- Directed by: Emilio Gómez Muriel
- Written by: Max Aub Marco Aurelio Galindo [es] Eduardo Ugarte
- Produced by: Francisco A. de Icaza
- Starring: María Félix Ángel Garasa José Cibrián
- Cinematography: Raúl Martínez Solares
- Edited by: Jorge Busto
- Music by: Luis Hernández Bretón
- Production company: Clasa Films Mundiales
- Release date: 27 July 1944;
- Running time: 88 minutes
- Country: Mexico
- Language: Spanish

= The Lieutenant Nun =

The Lieutenant Nun (Spanish: La monja alférez) is a 1944 Mexican historical adventure film directed by Emilio Gómez Muriel and starring María Félix, Ángel Garasa and José Cibrián. It is based on the life of Antonio de Erauso (a.k.a. Catalina de Erauso).

The film's sets were designed by the art director Jorge Fernández.

==Plot==
In 17th-century Spain, Catalina de Erauso (María Félix), a rebellious young woman confined to a convent, escapes her vows before taking her final veil. To avoid detection, she disguises herself as a man, adopting the name Alonso Díaz, and flees to the New World. Settling in colonial Spanish America, she enlists in the military and serves as a soldier under the command of Captain Juan de Aguirre (Ángel Garasa).
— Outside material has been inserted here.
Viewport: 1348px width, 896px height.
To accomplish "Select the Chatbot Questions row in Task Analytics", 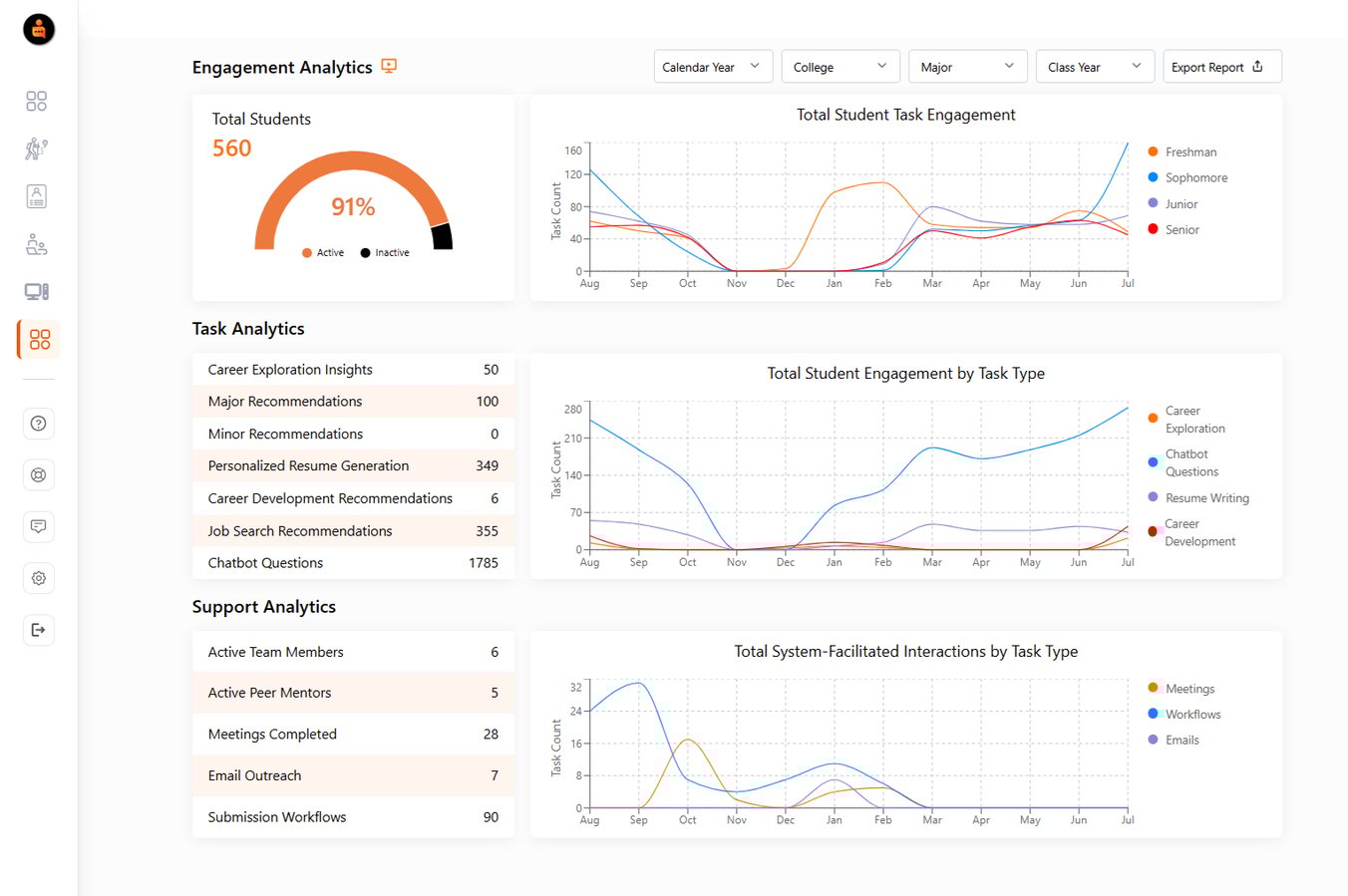I will coord(353,562).
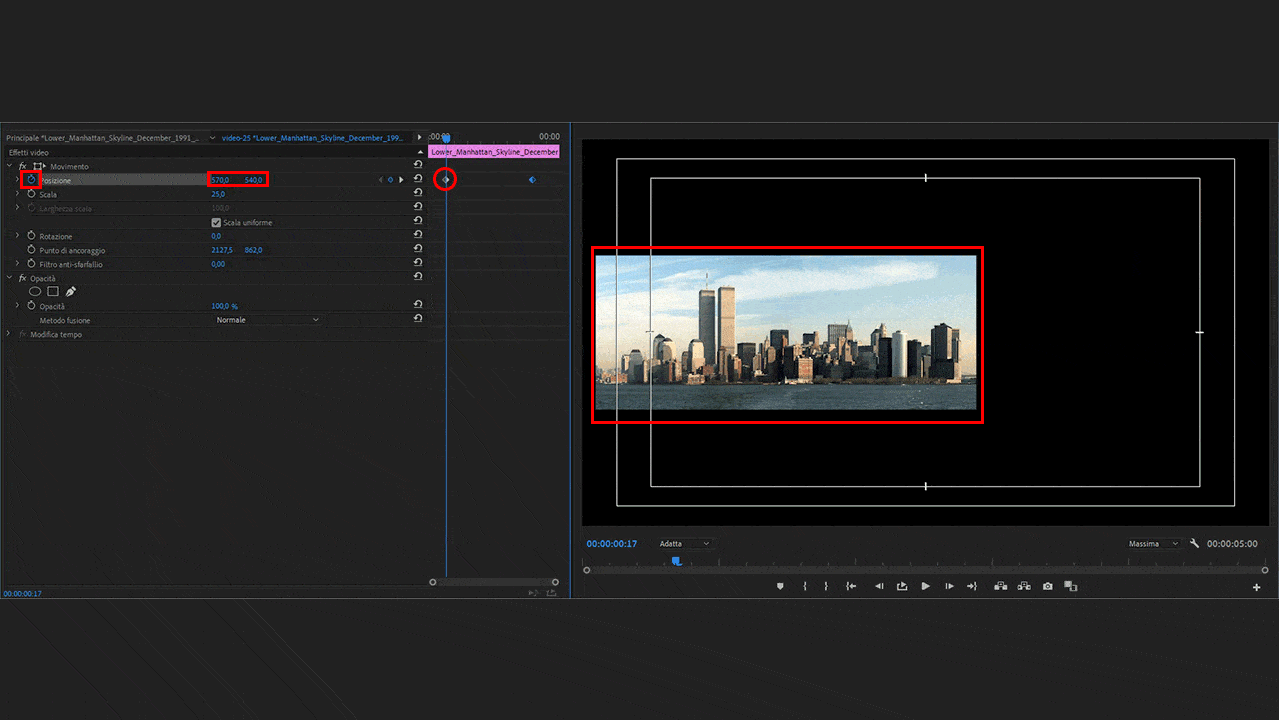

Due to her combat bravery, she is promoted to the rank of alférez (ensign). However, maintaining her secret identity becomes increasingly complex due to continuous romantic advances from local women and frequent involvement in violent brawls and duels. During a street fight, she accidentally mortally wounds her own brother, who serves as the local magistrate. Fatally injured during a later skirmish, Catalina confesses her true biological sex to a priest on her deathbed. She ultimately survives her wounds, and her unique military service and vow of chastity lead to a papal audience with Pope Urban VIII, who grants her a special dispensation to continue wearing male military attire.

==Cast==
- María Félix as Catalina Erauso 'La Monja Alférez' / Don Alonso
- Ángel Garasa as Roger
- José Cibrián as Juan de Aguirre
- Delia Magaña as Elvira
- José Pidal as Don César, canónigo
- Fanny Schiller as Doña Úrsula
- Paco Fuentes as Don Miguel de Erauso
- Eugenia Galindo as Doña Cristina
- Esther Luquín as Beatriz
- Maruja Grifell as Reverenda madre
- José Goula as Don Claudio
- Lauro Benítez as Don Indalecio
- Jesús Valero as Sacerdote
- Manuel Sánchez Navarro as Don Diego Fernández de Córdova, Virrey del Peru
- Enrique García Álvarez as Don Ignacio de Aguirre
- Consuelo Guerrero de Luna as Lucinda

== Bibliography ==
- Klossner, Michael. The Europe of 1500-1815 on Film and Television: A Worldwide Filmography of Over 2550 Works, 1895 Through 2000. McFarland & Company, 2002.